» **Excerpted passage**
☆ ☆ ☆ ☆ ☆

SKILL BUILDER: PAINT MASKING
A number of low-cost vinyl-cutting machines have entered the market in recent years, enabling hobbyists to make their own adhesive-vinyl stickers, stencils, and paint masks at home. It’s entirely possible, though, to create even a complex, multi-layer paint mask with little more than a roll of vinyl and a fresh X-Acto blade.
1. Choose an image to paint
This can be nearly anything you want, as long as it can be broken down into a handful of colors and isolated shapes, much like a “paint by numbers” image. Clip art works well, or if you have more skill than I do, you can draw something by hand.
For this demonstration I’ve chosen everyone’s favorite macrotous character from The Mandalorian. I downloaded an image online, isolated his head in Adobe Photoshop (Figure A) and used Adobe Illustrator’s “Image Trace” feature to convert it to vectors (Figure B). After some experimentation with the settings, and a bit of manual editing, I was able to simplify the image into five distinct colors (Figure C). In the end, his innocent expression ended up looking more like stern disapproval, but I thought having that face hanging above my workbench might do well to keep me on task.
If you don’t have access to Adobe’s software, there are free options available for download, like GIMP and Inkscape. Just search online for “how to vectorize an image.”

☆ ☆ ☆ ☆ ☆

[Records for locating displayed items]
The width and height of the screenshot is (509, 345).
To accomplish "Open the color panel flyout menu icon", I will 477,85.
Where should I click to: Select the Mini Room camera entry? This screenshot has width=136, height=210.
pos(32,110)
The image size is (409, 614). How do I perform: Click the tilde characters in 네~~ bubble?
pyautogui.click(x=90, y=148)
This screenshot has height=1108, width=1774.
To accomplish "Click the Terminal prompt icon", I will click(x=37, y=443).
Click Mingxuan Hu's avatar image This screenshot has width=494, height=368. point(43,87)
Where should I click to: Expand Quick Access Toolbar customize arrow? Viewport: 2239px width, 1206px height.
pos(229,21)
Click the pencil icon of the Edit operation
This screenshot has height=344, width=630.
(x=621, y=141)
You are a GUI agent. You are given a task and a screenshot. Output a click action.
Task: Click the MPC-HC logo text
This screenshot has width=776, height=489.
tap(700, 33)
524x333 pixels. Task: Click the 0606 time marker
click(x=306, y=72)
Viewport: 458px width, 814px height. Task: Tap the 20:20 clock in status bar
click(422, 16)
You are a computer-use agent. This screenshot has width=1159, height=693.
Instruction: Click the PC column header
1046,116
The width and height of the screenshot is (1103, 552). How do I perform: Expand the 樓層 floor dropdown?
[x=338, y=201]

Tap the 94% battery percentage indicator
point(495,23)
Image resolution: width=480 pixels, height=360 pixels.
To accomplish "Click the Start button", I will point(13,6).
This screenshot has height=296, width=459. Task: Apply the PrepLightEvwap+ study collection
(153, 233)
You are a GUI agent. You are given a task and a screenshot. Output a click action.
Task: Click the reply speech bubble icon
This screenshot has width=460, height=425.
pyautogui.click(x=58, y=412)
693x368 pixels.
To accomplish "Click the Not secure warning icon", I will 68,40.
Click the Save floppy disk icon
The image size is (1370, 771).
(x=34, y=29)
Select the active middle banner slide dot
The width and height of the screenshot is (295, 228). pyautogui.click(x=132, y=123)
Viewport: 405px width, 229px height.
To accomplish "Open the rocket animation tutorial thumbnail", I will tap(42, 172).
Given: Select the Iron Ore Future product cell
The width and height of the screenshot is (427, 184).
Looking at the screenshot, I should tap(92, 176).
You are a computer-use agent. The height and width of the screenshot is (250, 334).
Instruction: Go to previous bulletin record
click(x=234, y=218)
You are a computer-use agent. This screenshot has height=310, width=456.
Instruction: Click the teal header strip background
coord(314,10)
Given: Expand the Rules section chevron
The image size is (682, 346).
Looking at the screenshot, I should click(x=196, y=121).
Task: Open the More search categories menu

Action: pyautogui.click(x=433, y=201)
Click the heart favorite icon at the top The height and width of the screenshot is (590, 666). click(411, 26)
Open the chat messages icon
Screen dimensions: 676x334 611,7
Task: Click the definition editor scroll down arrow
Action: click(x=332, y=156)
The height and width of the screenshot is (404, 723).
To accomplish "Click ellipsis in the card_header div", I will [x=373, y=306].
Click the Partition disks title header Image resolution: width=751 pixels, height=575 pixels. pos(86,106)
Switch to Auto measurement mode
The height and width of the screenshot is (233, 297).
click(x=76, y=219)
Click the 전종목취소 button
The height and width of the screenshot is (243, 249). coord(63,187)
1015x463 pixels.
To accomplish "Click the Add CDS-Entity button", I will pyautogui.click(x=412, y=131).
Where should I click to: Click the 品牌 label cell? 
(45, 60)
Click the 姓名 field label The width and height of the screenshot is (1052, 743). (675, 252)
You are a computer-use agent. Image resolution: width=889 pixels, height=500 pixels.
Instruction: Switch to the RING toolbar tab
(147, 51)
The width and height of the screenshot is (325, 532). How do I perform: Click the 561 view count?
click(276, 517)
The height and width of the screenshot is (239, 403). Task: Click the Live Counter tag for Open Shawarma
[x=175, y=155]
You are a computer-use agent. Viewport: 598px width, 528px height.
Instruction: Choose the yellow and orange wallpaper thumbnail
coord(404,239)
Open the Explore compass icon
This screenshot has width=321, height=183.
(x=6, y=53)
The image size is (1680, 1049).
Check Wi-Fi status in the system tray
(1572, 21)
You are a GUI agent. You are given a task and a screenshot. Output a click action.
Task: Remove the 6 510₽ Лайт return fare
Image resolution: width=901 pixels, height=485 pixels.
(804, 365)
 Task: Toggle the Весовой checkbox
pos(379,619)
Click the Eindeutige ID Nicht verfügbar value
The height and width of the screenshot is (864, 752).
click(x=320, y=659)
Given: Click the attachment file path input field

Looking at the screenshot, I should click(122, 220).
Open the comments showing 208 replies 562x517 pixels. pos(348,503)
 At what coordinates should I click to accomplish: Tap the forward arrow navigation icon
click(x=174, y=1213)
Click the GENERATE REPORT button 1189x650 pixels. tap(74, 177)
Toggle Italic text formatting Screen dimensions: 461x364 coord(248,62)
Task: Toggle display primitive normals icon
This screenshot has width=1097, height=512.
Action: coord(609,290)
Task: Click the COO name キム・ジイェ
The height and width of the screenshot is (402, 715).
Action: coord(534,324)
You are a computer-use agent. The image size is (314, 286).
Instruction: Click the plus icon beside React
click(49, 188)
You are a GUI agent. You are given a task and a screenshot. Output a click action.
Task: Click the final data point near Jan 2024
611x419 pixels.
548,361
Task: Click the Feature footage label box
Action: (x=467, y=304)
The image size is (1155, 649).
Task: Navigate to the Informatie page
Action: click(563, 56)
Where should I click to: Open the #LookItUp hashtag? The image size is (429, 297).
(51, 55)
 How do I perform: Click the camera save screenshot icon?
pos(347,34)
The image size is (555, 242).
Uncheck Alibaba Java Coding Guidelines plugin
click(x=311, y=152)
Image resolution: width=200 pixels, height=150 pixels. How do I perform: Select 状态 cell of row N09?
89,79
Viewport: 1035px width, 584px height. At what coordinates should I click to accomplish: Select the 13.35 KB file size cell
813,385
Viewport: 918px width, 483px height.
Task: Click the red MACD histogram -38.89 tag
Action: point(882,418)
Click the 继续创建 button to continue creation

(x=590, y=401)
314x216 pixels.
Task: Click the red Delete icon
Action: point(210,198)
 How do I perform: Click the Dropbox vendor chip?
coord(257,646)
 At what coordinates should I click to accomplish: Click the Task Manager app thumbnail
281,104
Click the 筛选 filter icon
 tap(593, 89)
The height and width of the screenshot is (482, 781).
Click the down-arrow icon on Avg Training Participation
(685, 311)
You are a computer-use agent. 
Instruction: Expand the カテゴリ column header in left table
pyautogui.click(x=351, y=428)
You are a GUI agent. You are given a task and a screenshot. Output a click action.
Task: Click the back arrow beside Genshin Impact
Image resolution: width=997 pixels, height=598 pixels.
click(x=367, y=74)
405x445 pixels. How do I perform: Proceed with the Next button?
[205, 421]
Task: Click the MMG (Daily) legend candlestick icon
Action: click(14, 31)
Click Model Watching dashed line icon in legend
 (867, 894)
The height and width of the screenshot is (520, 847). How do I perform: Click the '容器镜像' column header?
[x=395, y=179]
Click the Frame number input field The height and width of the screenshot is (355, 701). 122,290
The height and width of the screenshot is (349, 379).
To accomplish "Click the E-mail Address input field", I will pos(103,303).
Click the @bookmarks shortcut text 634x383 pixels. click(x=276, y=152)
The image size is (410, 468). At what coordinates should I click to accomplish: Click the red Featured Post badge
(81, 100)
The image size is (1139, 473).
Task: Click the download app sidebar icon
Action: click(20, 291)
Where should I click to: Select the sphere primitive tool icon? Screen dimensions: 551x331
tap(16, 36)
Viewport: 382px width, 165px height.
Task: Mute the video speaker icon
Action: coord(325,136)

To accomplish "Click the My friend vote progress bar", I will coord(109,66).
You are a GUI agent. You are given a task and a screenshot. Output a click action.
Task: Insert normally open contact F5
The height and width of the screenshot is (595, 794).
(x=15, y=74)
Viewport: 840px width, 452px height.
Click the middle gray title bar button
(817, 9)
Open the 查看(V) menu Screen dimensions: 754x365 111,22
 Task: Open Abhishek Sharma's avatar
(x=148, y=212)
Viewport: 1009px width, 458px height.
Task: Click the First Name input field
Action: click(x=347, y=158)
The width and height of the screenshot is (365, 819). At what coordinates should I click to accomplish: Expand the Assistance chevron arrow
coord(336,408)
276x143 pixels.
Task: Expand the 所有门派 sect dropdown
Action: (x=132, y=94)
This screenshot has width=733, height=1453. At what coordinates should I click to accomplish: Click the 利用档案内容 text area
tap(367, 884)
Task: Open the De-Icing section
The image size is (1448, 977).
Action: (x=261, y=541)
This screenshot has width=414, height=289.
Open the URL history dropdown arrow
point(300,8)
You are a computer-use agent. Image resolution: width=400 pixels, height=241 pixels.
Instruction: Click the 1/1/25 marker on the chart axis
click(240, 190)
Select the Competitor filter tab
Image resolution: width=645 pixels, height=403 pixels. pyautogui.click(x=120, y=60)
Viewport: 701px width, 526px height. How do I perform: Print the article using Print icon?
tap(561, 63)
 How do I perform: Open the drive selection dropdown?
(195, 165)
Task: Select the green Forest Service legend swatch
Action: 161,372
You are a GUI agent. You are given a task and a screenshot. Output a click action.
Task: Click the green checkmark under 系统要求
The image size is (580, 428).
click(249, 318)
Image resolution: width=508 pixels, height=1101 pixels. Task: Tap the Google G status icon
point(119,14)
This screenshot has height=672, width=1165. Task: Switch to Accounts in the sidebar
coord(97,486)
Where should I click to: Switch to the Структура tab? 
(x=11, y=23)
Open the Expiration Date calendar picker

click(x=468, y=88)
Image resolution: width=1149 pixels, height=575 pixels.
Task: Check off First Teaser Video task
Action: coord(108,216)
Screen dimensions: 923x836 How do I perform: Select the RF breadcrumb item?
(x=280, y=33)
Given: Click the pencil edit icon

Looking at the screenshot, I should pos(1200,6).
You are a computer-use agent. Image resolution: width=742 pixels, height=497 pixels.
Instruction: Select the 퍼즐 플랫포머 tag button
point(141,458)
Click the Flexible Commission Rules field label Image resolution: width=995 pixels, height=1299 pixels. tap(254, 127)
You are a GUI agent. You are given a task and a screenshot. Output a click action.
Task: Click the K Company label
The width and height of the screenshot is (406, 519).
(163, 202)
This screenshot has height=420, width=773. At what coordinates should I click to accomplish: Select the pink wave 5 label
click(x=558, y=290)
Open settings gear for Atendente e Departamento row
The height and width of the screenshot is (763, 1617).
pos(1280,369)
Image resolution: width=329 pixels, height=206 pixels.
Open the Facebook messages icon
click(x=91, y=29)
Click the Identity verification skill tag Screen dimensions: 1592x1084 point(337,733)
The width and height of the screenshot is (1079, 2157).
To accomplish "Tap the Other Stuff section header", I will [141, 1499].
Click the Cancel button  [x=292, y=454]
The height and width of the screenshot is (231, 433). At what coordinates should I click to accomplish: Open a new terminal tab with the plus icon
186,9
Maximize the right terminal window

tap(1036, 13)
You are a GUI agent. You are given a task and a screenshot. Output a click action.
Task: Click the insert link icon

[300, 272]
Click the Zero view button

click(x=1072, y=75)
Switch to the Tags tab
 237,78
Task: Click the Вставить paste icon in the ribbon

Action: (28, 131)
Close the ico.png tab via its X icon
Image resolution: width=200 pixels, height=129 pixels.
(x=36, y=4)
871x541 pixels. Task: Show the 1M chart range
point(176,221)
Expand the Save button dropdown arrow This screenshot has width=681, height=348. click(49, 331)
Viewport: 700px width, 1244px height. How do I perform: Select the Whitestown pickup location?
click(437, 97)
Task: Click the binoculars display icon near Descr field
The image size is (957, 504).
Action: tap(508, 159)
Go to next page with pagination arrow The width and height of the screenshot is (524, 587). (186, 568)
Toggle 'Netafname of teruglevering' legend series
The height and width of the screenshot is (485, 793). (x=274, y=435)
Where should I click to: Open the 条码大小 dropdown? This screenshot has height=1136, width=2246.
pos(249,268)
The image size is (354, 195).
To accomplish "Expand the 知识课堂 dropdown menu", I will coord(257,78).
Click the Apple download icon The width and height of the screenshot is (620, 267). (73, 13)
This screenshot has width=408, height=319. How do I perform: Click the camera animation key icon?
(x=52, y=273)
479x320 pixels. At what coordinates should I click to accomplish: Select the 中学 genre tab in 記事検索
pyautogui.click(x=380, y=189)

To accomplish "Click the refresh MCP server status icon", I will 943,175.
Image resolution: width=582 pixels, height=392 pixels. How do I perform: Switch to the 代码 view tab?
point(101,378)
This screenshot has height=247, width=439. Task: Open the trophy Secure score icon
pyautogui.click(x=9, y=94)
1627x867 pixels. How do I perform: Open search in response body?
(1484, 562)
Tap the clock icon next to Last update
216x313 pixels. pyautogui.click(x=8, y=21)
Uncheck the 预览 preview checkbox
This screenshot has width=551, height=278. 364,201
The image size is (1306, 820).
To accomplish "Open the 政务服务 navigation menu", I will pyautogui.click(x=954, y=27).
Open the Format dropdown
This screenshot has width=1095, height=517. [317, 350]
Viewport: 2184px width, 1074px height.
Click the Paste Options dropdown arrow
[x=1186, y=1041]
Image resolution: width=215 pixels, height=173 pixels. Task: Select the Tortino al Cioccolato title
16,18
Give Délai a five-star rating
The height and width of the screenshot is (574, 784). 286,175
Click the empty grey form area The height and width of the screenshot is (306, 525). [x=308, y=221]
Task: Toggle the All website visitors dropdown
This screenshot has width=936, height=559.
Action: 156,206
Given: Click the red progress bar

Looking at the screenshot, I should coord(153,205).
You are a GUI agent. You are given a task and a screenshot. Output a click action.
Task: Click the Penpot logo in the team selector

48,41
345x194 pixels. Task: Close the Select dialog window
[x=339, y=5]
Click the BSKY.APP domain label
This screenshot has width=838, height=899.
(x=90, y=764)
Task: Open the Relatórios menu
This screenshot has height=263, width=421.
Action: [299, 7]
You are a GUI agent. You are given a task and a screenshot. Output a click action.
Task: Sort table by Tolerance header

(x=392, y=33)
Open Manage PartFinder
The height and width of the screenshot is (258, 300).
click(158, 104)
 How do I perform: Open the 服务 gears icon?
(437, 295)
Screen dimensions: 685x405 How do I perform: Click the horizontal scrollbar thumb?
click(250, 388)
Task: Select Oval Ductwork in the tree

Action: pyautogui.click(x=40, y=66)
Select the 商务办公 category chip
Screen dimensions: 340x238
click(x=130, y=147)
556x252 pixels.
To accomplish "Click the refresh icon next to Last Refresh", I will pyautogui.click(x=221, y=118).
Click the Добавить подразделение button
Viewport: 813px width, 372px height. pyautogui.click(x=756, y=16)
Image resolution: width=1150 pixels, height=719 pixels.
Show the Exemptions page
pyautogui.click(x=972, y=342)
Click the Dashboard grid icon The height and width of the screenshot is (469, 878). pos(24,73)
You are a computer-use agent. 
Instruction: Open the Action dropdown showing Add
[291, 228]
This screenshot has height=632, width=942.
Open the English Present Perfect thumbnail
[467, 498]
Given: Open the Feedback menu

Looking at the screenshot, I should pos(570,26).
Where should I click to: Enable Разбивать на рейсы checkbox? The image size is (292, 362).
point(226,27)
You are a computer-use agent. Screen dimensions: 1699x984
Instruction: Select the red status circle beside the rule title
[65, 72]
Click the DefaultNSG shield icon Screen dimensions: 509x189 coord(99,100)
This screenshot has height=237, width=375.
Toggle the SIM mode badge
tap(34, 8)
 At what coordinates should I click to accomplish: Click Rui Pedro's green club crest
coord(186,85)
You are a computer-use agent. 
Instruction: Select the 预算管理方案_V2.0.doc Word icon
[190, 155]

☆ ☆ ☆ ☆ ☆

» **What you will do**
A) Transcribe the paint masking guide starting at "For this demonstration" and ending at "me on task.".
B) Answer these questions using the paint masking guide:
(i) What two free programs are suggested for people without Adobe's software?
(ii) Which Adobe Illustrator feature was used to convert the image to vectors?
(iii) How many distinct colors was the image simplified into?

» **The results**
A)
For this demonstration I’ve chosen everyone’s favorite macrotous character from The Mandalorian. I downloaded an image online, isolated his head in Adobe Photoshop (Figure A) and used Adobe Illustrator’s “Image Trace” feature to convert it to vectors (Figure B). After some experimentation with the settings, and a bit of manual editing, I was able to simplify the image into five distinct colors (Figure C). In the end, his innocent expression ended up looking more like stern disapproval, but I thought having that face hanging above my workbench might do well to keep me on task.

B)
(i) GIMP and Inkscape
(ii) "Image Trace"
(iii) Five